● PROBLEM TO SOLVE
Lay out all the data below as a Markdown table with two columns, No. and Text: one numbered row per line, skipping blank lines.
-- EXERCISE MATERIAL start --
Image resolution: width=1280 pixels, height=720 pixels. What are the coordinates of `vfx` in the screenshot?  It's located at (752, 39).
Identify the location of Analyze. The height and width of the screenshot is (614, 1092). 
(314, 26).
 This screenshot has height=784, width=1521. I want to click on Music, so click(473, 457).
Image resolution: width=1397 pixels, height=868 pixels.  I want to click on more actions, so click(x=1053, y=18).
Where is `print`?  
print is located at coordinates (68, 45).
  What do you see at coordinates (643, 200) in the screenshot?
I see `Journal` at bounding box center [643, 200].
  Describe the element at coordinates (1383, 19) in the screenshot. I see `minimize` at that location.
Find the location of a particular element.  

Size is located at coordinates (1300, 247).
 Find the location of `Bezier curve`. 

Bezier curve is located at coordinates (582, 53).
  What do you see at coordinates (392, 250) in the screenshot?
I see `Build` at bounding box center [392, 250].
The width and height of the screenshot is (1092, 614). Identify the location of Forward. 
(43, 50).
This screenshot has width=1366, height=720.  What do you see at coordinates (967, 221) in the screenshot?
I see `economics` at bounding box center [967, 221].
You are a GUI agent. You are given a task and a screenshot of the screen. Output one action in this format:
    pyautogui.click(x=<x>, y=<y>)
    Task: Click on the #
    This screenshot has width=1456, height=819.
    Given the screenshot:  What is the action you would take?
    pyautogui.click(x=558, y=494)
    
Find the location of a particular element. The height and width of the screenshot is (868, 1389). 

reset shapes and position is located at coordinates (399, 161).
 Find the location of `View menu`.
-- EXERCISE MATERIAL end --
● THE REPLY
| No. | Text |
|---|---|
| 1 | Image resolution: width=1280 pixels, height=720 pixels. What are the coordinates of `vfx` in the screenshot?  It's located at (752, 39). |
| 2 | Identify the location of Analyze. The height and width of the screenshot is (614, 1092).  |
| 3 | (314, 26). |
| 4 |  This screenshot has height=784, width=1521. I want to click on Music, so click(473, 457). |
| 5 | Image resolution: width=1397 pixels, height=868 pixels.  I want to click on more actions, so click(x=1053, y=18). |
| 6 | Where is `print`?   |
| 7 | print is located at coordinates (68, 45). |
| 8 |   What do you see at coordinates (643, 200) in the screenshot? |
| 9 | I see `Journal` at bounding box center [643, 200]. |
| 10 |   Describe the element at coordinates (1383, 19) in the screenshot. I see `minimize` at that location. |
| 11 | Find the location of a particular element.   |
| 12 | Size is located at coordinates (1300, 247). |
| 13 |  Find the location of `Bezier curve`.  |
| 14 | Bezier curve is located at coordinates (582, 53). |
| 15 |   What do you see at coordinates (392, 250) in the screenshot? |
| 16 | I see `Build` at bounding box center [392, 250]. |
| 17 | The width and height of the screenshot is (1092, 614). Identify the location of Forward.  |
| 18 | (43, 50). |
| 19 | This screenshot has width=1366, height=720.  What do you see at coordinates (967, 221) in the screenshot? |
| 20 | I see `economics` at bounding box center [967, 221]. |
| 21 | You are a GUI agent. You are given a task and a screenshot of the screen. Output one action in this format: |
| 22 |     pyautogui.click(x=<x>, y=<y>) |
| 23 |     Task: Click on the # |
| 24 |     This screenshot has width=1456, height=819. |
| 25 |     Given the screenshot:  What is the action you would take? |
| 26 |     pyautogui.click(x=558, y=494) |
| 27 | Find the location of a particular element. The height and width of the screenshot is (868, 1389).  |
| 28 | reset shapes and position is located at coordinates (399, 161). |
| 29 |  Find the location of `View menu`. |